Dogs are not unlike children in several ways, especially when it comes to stages of life. They experience pre-adolescence (9-13 months), Adolescence (13-24 months) and of course, they go through the toddler stage.
Good dog training should take this into account. Consider your dog’s age and where he sits on this scale, keeping mind that he could have two paws in one and two paws in another at some point.
Why is this important?
Just like people, dogs experience mental growth as well. How they turn out (both people and dogs) is affected by their upbringing. Perhaps you are aware of the rebellious teen or the unruly toddler. Part of the problem might well be related to how they were treated early on.
Here’s a breakdown of the different age ranges and what your dog will go through:
- (0-49 days) Birth to 7 weeks
- (7-12 weeks) Socialization period
- (8-11 weeks) Fear imprint period
- (12-16 weeks) Status in the pack
- (4-8 months) Flight instinct period
- (6-14 months) Second fear imprint period
- (1-4 years) Maturity
Between 9 and 24 months, your dog should receive most of his formal training. The speed at which your dog learns will differ based on several factors, including the size and breed as well as his temperament and personality. Every dog should be considered an individual, just as every person is unique.
Some just learn faster than others. It’s the way nature is.
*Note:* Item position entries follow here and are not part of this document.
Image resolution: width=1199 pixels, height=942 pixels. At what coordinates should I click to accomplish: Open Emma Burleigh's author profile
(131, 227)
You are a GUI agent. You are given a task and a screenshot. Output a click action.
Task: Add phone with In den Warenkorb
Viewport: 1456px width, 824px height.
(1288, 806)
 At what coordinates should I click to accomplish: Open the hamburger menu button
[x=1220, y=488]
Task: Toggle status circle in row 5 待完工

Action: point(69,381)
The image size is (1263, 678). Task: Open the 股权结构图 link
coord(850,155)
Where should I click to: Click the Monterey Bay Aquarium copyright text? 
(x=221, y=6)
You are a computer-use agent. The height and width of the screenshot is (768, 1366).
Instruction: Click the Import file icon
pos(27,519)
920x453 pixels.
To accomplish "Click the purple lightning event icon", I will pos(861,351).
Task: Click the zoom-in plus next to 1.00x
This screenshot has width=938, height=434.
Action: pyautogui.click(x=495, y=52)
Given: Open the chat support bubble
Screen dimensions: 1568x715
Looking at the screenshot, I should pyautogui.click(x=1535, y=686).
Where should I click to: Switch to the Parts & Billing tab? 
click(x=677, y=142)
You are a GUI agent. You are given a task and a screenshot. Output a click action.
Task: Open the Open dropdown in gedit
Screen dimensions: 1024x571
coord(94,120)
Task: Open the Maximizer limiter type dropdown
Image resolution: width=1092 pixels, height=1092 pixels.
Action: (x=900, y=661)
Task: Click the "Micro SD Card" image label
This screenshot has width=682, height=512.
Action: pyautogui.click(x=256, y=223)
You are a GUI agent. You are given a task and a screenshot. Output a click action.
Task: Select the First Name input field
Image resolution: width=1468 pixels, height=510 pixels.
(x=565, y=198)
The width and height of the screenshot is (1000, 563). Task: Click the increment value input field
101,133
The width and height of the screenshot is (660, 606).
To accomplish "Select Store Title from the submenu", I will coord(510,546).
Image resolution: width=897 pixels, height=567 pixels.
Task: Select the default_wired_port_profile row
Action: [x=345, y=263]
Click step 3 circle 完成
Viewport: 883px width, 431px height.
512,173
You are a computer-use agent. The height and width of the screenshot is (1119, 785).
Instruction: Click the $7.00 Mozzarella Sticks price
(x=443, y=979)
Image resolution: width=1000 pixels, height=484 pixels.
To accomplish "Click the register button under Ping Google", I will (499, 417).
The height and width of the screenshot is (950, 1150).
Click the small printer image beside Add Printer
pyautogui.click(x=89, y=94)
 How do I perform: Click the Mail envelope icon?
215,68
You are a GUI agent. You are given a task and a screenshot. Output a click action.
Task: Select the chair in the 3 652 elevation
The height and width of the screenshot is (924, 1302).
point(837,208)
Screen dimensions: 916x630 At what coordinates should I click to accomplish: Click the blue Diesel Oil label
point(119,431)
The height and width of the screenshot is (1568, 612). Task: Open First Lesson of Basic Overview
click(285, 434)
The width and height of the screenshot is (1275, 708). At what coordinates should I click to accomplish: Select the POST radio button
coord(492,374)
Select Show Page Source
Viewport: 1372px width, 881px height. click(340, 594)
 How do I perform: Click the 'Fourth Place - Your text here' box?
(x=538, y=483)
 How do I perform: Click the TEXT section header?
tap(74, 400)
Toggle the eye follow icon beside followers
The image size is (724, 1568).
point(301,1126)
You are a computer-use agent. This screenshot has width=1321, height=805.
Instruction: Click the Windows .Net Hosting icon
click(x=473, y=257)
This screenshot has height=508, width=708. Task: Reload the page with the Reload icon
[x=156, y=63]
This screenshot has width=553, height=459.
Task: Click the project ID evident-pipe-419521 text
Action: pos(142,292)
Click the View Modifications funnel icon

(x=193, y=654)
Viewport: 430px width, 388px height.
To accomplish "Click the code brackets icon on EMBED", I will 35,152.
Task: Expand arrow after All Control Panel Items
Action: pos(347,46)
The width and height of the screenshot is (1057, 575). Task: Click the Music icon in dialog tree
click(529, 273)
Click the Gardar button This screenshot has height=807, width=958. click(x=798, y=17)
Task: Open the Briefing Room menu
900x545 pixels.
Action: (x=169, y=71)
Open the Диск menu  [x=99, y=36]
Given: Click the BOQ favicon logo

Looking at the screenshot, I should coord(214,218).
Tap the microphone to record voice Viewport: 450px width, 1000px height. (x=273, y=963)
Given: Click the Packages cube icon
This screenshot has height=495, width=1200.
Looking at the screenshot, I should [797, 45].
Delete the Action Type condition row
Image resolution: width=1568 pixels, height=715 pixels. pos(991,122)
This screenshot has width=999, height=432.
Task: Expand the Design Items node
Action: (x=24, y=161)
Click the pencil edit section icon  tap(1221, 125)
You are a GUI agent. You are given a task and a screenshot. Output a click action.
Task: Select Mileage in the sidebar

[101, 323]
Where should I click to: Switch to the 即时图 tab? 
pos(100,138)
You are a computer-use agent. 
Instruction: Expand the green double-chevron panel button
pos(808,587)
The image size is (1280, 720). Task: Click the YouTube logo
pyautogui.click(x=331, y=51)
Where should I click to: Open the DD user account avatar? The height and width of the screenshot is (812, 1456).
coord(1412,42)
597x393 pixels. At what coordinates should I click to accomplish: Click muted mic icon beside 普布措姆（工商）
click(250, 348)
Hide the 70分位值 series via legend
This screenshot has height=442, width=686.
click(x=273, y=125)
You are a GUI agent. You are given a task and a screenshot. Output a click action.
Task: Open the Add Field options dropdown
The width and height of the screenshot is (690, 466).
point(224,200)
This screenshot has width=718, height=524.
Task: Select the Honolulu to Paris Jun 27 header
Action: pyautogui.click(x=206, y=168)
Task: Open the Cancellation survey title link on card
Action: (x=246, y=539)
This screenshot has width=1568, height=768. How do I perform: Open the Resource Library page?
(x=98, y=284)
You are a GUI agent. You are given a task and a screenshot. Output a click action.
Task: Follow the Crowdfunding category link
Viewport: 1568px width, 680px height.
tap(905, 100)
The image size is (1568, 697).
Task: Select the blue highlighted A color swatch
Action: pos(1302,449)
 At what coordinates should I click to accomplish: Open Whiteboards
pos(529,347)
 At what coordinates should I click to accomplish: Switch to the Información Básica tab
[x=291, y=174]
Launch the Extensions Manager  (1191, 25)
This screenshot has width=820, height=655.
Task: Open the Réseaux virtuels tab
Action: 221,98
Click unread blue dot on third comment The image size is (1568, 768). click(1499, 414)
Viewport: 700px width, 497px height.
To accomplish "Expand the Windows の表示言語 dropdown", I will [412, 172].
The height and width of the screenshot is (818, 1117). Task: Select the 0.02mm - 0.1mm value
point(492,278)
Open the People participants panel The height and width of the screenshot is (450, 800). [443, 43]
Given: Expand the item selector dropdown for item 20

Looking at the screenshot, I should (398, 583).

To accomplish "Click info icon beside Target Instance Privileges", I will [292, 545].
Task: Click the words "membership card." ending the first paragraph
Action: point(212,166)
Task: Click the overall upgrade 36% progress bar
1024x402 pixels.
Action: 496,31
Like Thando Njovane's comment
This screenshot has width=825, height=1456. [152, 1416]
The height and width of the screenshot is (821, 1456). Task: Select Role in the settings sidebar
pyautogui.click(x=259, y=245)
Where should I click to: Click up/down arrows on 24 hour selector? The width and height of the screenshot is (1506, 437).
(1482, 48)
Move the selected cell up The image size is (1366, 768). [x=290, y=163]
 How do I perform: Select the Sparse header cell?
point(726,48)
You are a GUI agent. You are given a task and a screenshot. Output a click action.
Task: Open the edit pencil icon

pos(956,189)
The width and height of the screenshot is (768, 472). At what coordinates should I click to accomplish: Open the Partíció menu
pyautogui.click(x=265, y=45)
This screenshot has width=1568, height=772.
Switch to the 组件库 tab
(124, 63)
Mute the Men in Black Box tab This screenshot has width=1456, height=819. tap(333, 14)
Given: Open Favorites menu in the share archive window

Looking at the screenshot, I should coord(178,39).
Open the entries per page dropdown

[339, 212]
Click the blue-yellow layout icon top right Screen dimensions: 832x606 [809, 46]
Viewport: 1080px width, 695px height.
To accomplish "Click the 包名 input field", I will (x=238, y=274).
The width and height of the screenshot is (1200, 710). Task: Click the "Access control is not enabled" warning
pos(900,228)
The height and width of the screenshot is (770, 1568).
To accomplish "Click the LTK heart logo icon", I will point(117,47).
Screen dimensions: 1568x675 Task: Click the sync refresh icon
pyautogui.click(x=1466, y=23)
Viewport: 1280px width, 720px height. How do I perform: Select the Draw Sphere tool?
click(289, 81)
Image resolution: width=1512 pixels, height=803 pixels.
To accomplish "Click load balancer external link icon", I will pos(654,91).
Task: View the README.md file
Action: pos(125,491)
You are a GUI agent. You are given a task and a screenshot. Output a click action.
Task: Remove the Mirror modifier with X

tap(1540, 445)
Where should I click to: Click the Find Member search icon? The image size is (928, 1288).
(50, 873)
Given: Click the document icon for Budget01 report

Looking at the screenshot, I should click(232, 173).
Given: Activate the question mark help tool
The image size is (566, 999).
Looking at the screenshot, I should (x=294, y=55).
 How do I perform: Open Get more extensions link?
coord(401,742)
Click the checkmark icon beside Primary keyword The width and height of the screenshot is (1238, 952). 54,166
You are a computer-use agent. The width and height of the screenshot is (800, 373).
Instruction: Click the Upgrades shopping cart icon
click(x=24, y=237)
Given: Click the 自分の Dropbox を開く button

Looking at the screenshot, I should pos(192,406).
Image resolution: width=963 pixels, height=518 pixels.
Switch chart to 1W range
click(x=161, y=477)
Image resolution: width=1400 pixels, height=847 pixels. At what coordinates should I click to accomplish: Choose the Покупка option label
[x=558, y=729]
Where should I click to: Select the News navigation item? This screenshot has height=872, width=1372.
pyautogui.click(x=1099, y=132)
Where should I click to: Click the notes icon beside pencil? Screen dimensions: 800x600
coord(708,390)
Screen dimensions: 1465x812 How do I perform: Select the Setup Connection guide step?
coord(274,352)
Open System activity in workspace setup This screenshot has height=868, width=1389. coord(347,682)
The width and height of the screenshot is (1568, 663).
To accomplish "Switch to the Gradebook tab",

It’s interesting to note that erratic behavior is common, especially in the teen dog. Once again, emulating humans. One day he might run away or refuse to come when called, even though he has been trained. The next day, he can hover around you (his mother or father) like a timid child. Something as simple as passing a falling dumpster on the street can trigger fear in a 10-month-old dog.
This is not unusual at this age but be careful not to pamper him or he will believe he has something to fear. Stay calm yourself and encourage him along. Praise him when he does so. Pass the object several times until he can do so calmly. You want to get him over his fear while it is fresh in his mind.
So you see, good dog training isn’t really all that difficult, but you will need to be alert to your individual dog’s shortcomings and strengths.